*WHAT THE TASK REQUIRES*:
Return the listing beneath precisely, with every line intact.

*GIVEN RECORDS*:
- - -

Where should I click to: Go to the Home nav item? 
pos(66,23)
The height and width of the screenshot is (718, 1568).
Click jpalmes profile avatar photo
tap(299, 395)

- - -

*WRITTEN ANSWER*:
Where should I click to: Go to the Home nav item? 
pos(66,23)
The height and width of the screenshot is (718, 1568).
Click jpalmes profile avatar photo
tap(299, 395)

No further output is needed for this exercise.